In the Mediterranean Sea, Neptune seagrass grows in vast meadows. Yet nutrients, says Wiebke Mohr, a marine microbiologist at the Max Planck Institute for Marine Microbiology in Bremen, Germany, are virtually absent in the water. “We knew it must have a different source of nutrients,” she says.

Mohr and her colleagues knew that nitrogen-fixing bacteria—bacteria that convert nitrogen gas into ammonia, a form of the element that plants can use—would be involved in some way, either living on the surface of the plants’ roots or in the surrounding sediment. So that’s where Mohr and her colleagues went looking for them. But what they found was unexpected—bacteria, yes, but living inside the plants’ roots, not outside them.

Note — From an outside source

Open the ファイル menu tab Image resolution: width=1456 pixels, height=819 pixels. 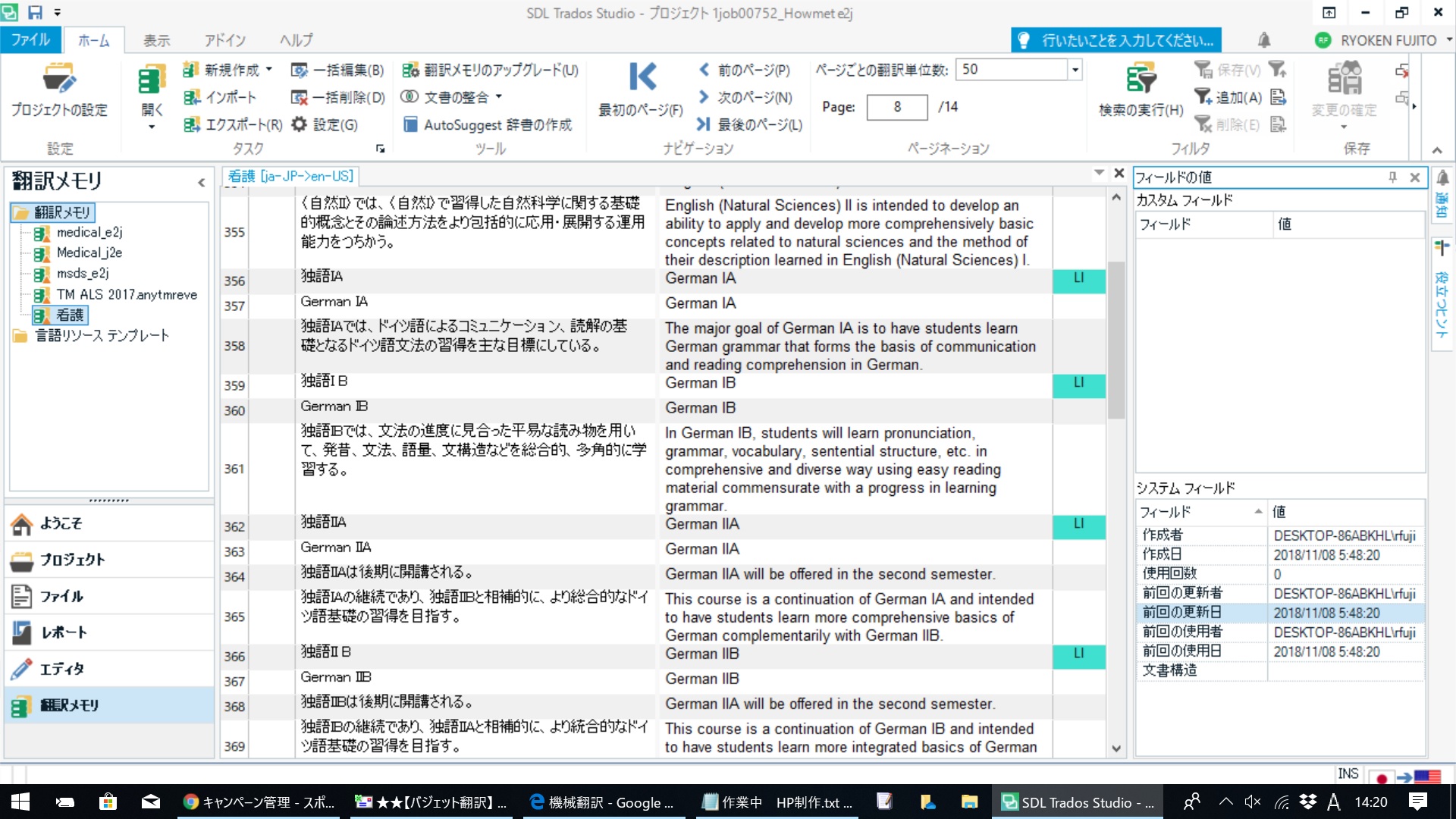coord(30,40)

The team began studying the new bacterium, which they named Celerinatantimonas neptuna after its host, the Neptune seagrass. They were surprised to find that the relationship between the bacteria and the plant was very similar to what is seen in legumes on land. The bacteria produce ammonia and, in return, the bacteria get sugars produced by the photosynthesizing seagrass to eat and a safe place to live inside the seagrass’s roots.

“It was a surprise, but it makes a lot of sense,” says Mohr. “Seagrasses are land plants that migrated back into the oceans.”

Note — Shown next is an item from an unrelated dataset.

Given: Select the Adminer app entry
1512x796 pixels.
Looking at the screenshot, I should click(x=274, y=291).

The symbiosis is an example of convergent evolution, when organisms independently develop the same way to overcome an obstacle.

Just as the ancestors of legumes adopted soil bacteria to be able to live in nitrogen-poor soils, the ancestors of seagrass adopted a marine bacterium when they moved into the ocean that could help them overcome the lack of nitrogen in their new environment.

“Two unrelated plant groups solved the same problem in a similar way, using different bacteria,” says Mohr. It also suggests that the association between plants and nitrogen-fixing bacteria is much older than we thought: legumes evolved just 60 million years ago, while seagrasses arose 100 million years ago.

Benjamin Jones, one of the founders of the environmental charity Project Seagrass, says having a better understanding of the biology of seagrass will help with protection and restoration efforts. “If we know how they manage to persist in low-nitrogen environments, we can restore them in places we didn’t think were possible before,” he says. “It’s a new way to think about where to put them.”